Book Review: Deacon King Kong by James McBride

No one was expecting Cuffy Jasper Lambkin – aka Sportcoat – to walk up to Deems Clemens and shoot him in the head. There was no apparent motive. Sportcoat was Deems’s Sunday School teacher, and his baseball coach. He loved the boy. Although Deems is a man now, and a drug-dealer to boot, he hasn’t wronged Sportcoat in a way that anyone can think of.

Still, he shot him, and complicating the matter further: Deems didn’t die. Further still: Sportcoat has no recollection of shooting him. Even so, that shooting sets off a chain of events that will leave both of them, as well as the poor Brooklyn neighbourhood where they live, forever changed.

Deacon King Kong is the latest novel from National Book Award-winning author James McBride. At first, reading it is an overwhelming, sometimes baffling experience. There are so many characters, many of whom go by several different names. They all have long, complicated histories with each other – some are relatives, some friends, some business associates, some enemies. The first few chapters of McBride’s book are like being invited to a party where you don’t know anyone and you’re trying to follow all the conversations. It’s tempting to start taking notes, as if there’s going to be a quiz at the end.
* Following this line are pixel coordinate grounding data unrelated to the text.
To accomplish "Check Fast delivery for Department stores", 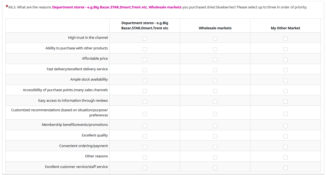I will tap(145, 70).
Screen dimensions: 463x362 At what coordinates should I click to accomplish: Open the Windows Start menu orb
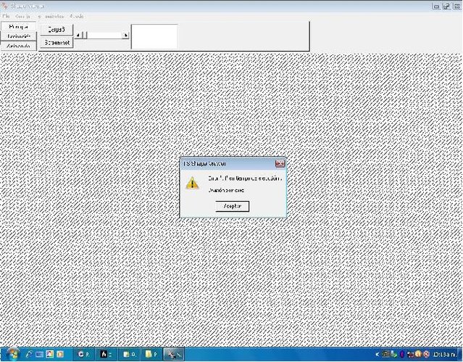click(x=12, y=354)
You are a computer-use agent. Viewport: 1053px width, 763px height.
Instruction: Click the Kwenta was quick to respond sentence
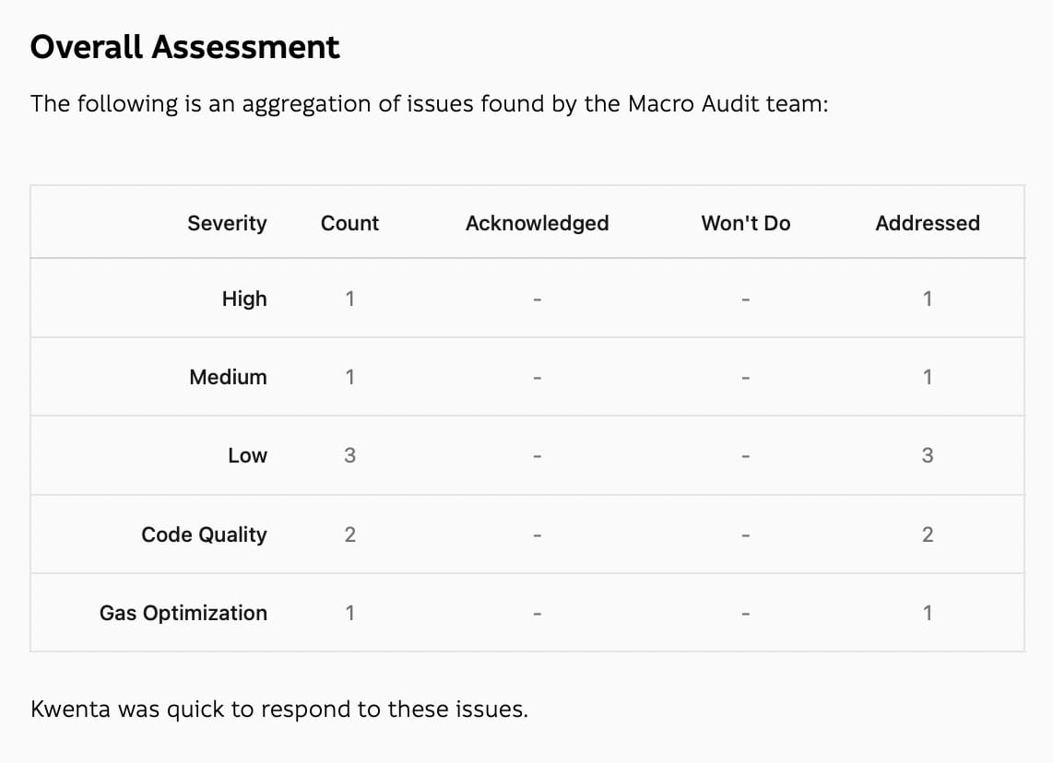pyautogui.click(x=279, y=710)
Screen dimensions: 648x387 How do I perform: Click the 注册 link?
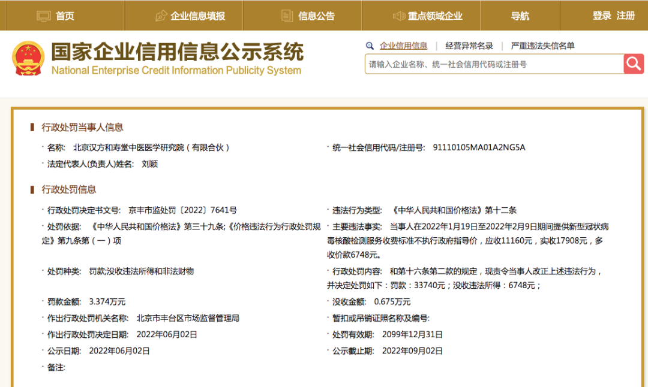(x=625, y=16)
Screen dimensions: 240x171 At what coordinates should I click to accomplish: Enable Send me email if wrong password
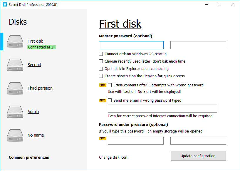click(110, 100)
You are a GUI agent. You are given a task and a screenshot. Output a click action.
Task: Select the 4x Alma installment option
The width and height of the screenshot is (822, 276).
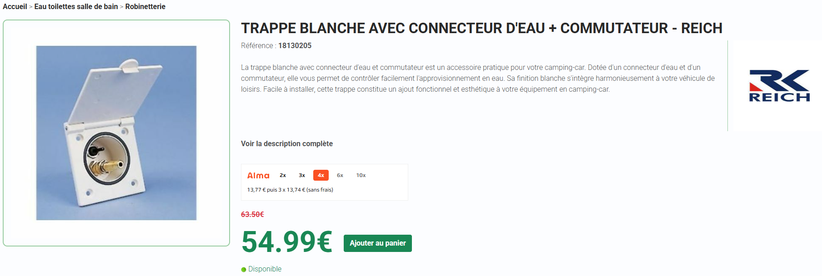[321, 175]
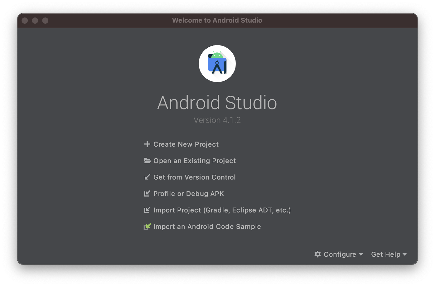Click the arrow icon beside Get from Version Control
435x286 pixels.
click(147, 177)
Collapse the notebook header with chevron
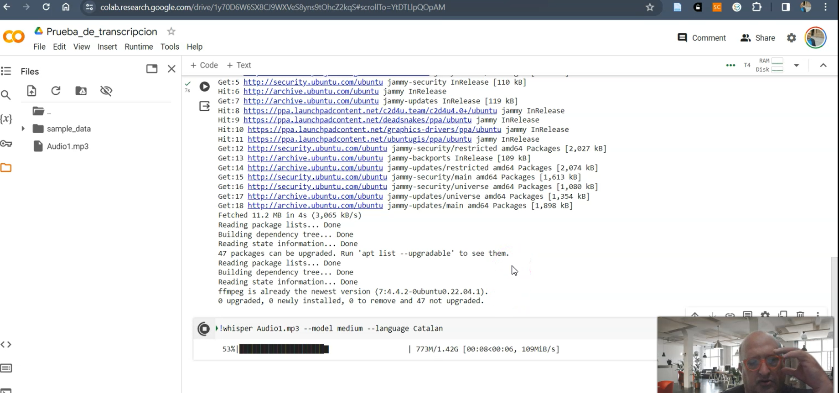The height and width of the screenshot is (393, 839). 823,65
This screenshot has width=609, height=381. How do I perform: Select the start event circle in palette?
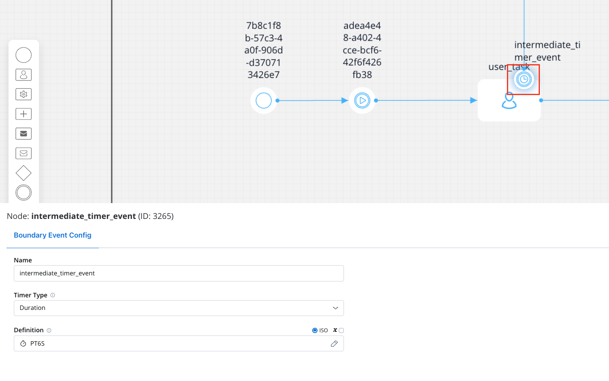click(24, 55)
Soon though, it becomes easer to get a grip on who’s who and what’s what. The complicated narrative web starts to untangle, and different, distinct storylines make themselves clear. There are treasure hunts and illicit romances, drug deals and gang wars. Multiple people are after Sportcoat, men much more dangerous than Deems, yet he’s only interested in finding the money his wife was keeping for their church – money she put away for safe-keeping, but died before she could tell anyone where.

Once you have a basic handle on the plot and the characters, you’re rewarded with access to this extraordinarily rich world and the people who dwell within. While many of them are those whom society at large has forgotten about – addicts and drunks, small-time criminals – McBride treats them with tenderness and respect. They are linked by a wild yearning: for an escape from the crime and danger that plagues their daily existence, for the love of the women who are just out of reach, for a life where they can afford to buy Christmas presents for their children without the Church’s help. That’s what they’d like, but none of it seems likely to happen any time soon. Until the day comes when that future is realised, all they can do is keep moving forward, doing the best they can, and supporting one another.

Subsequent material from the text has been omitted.